■ Assigned task A
Answer these questions from the passage on inhalers:
(i) What does the present application particularly relate to?
(ii) According to the passage, what does "breath-actuated" mean?
(iii) When does the triggering mechanism release the resilient loading element?
■ Assigned task B
Render this sentence from the passage on inhalers in Spanish: "Inhalers are commonly used to deliver a wide range of medicaments."
■ Assigned task C
In the passage on inhalers, restate the paragraph beginning "Inhalers are commonly used" as a bulleted list that keeps its main facts.

The present application relates to an inhaler for delivery of medicament from a canister, in particular to an actuation mechanism for actuating the canister held in the inhaler.
Inhalers are commonly used to deliver a wide range of medicaments. The inhaler holds a canister of medicament which is actuatable, for example by compression, to deliver a dose of medicament. Some known inhalers are provided with an actuation mechanism for actuating the canister. The mechanism may be breath-actuated, ie. arranged to actuate the canister in response to inhalation at the mouthpiece. Typically a breath-actuated inhaler includes a loading mechanism for loading a resilient loading element with an actuation force for compression of the canister. A triggering mechanism may be provided to hold the resilient loading element against compression of the canister, the triggering mechanism releasing the resilient loading element upon inhalation.

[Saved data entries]
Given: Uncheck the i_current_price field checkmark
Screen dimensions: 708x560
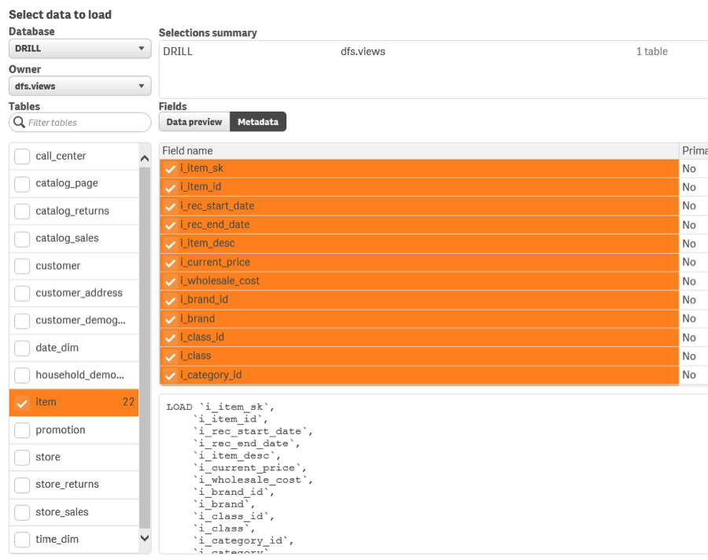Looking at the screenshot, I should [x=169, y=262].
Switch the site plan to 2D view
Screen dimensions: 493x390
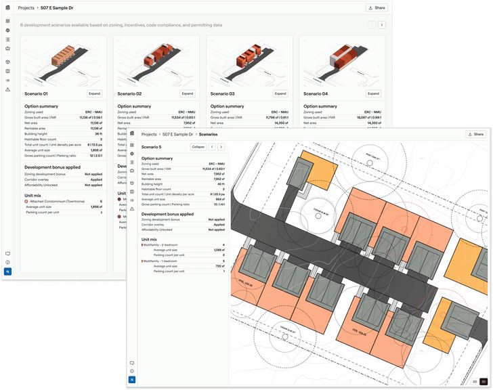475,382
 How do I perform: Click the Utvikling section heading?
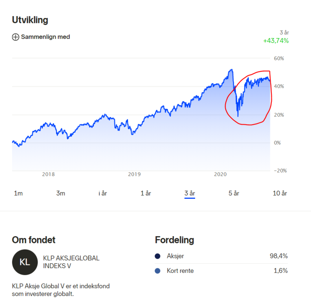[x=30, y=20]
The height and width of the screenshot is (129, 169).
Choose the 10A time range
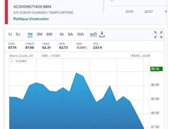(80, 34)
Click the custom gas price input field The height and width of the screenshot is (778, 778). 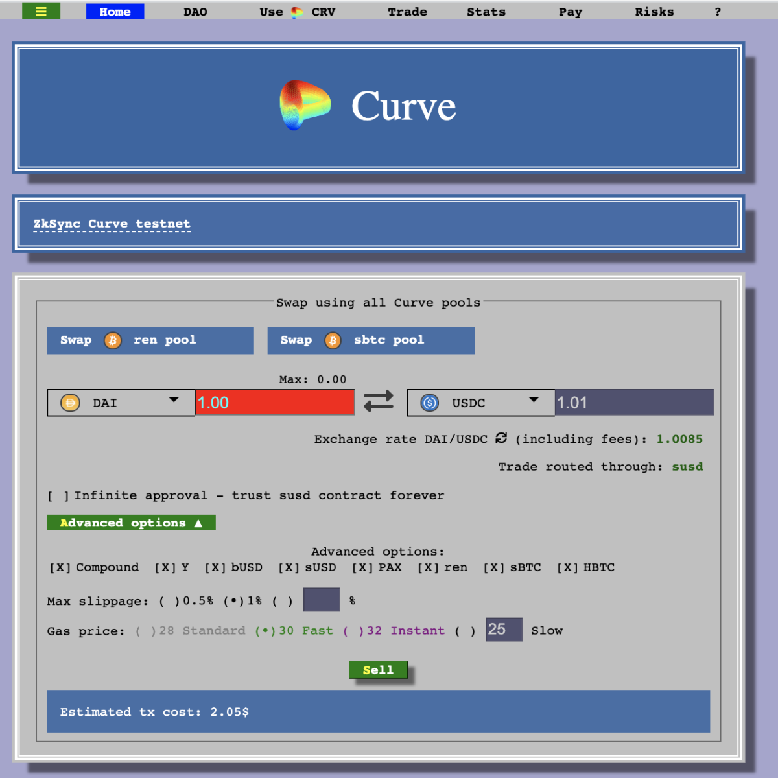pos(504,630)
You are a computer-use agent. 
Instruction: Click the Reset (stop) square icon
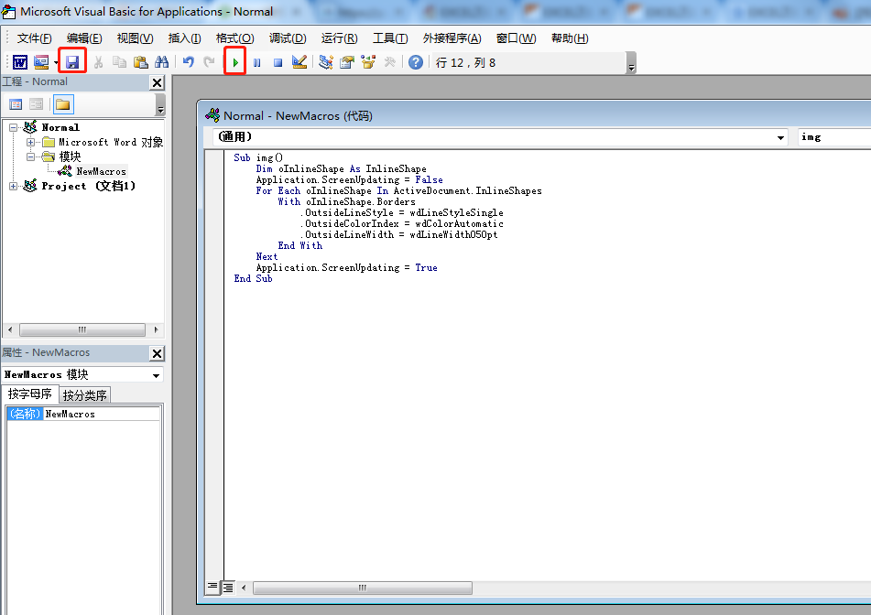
...
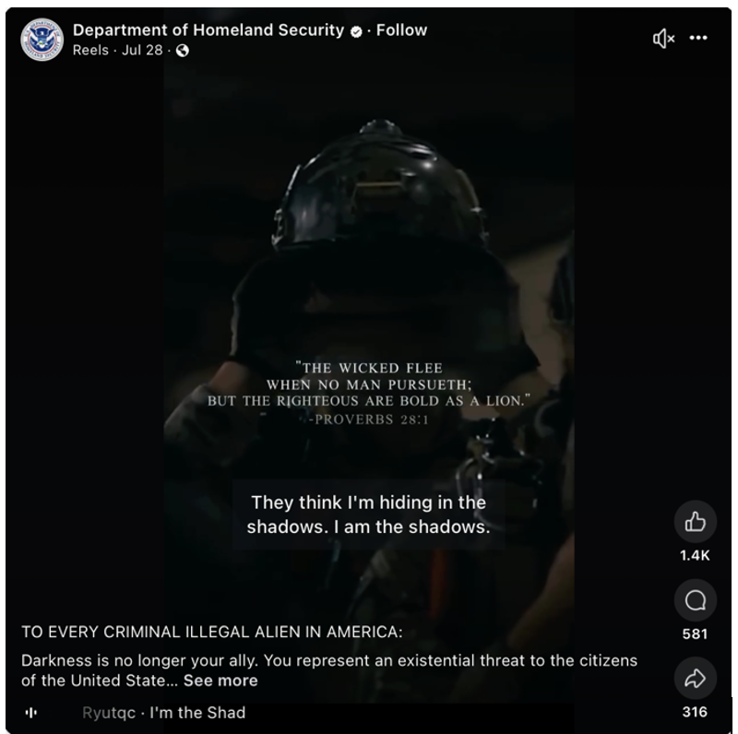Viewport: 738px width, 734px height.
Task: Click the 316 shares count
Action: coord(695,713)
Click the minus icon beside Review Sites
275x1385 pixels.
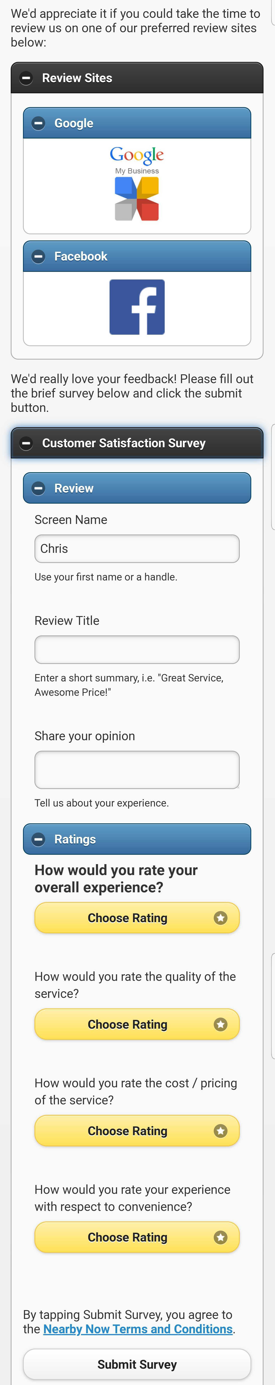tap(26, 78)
* * *
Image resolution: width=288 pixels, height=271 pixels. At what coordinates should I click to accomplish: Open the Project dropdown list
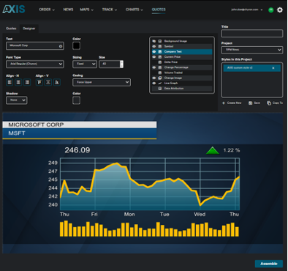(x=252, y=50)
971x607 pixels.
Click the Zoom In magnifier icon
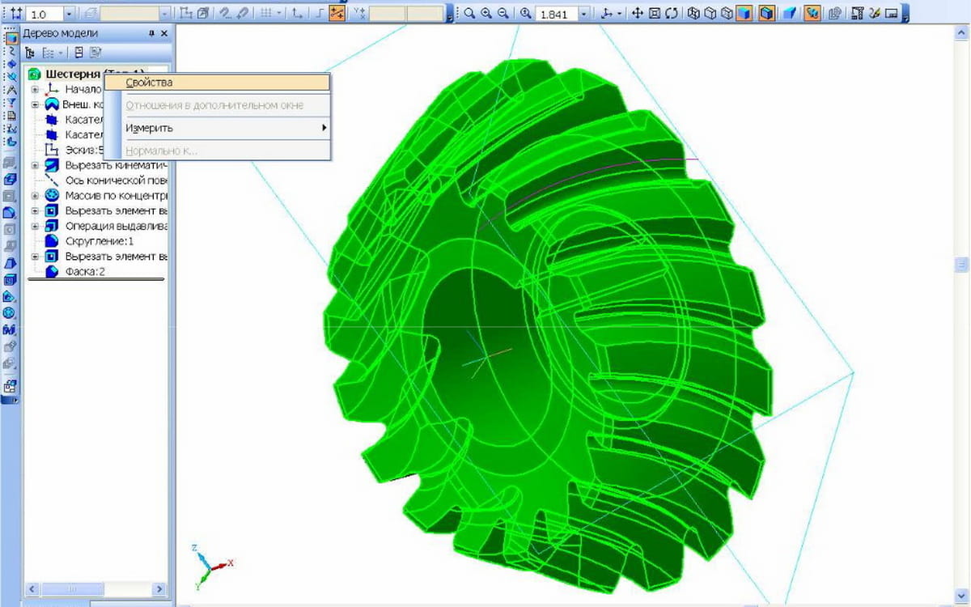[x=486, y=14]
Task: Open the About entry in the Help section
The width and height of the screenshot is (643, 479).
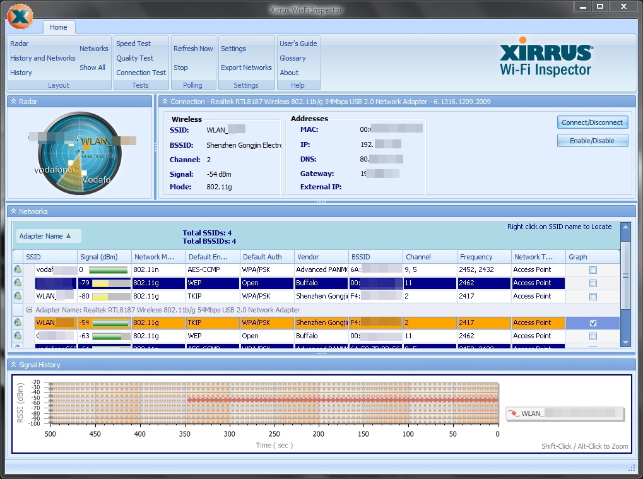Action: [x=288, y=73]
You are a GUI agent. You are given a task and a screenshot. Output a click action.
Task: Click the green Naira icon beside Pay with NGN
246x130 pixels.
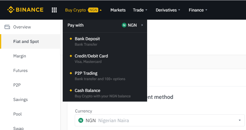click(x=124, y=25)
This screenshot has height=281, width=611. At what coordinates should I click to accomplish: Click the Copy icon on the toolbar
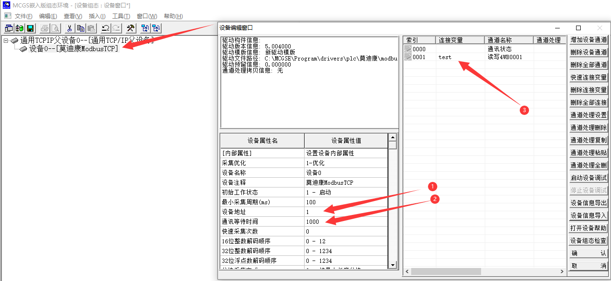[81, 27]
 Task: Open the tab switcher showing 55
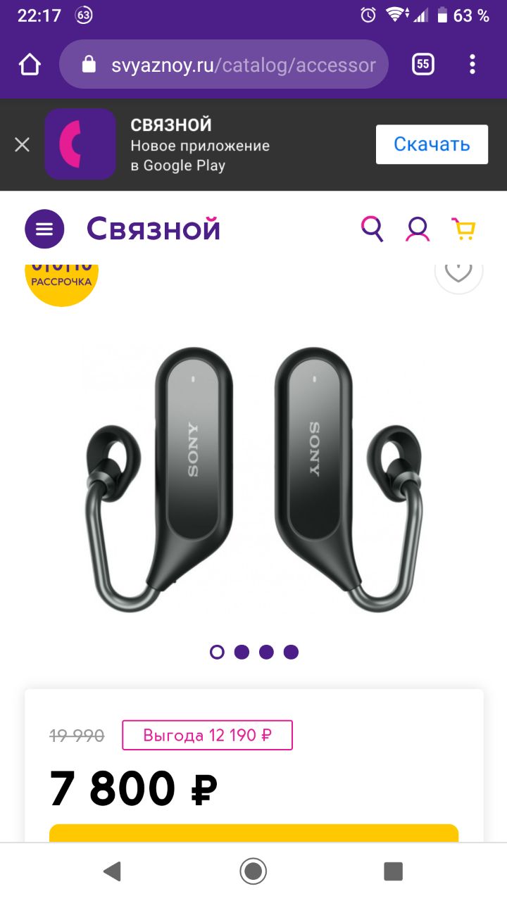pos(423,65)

■ Expected output A
(i) An actuation mechanism for actuating the canister held in the inhaler.
(ii) Arranged to actuate the canister in response to inhalation at the mouthpiece.
(iii) Upon inhalation.

■ Expected output B
Los inhaladores se usan comúnmente para administrar una amplia gama de medicamentos.

■ Expected output C
- Inhalers are commonly used to deliver a wide range of medicaments.
- The inhaler holds a canister that is actuated, for example by compression, to deliver a dose.
- Some inhalers have an actuation mechanism for the canister, which may be breath-actuated, meaning it responds to inhalation at the mouthpiece.
- A breath-actuated inhaler typically has a loading mechanism that loads a resilient loading element with the force needed to compress the canister.
- A triggering mechanism may hold the resilient loading element back and release it upon inhalation.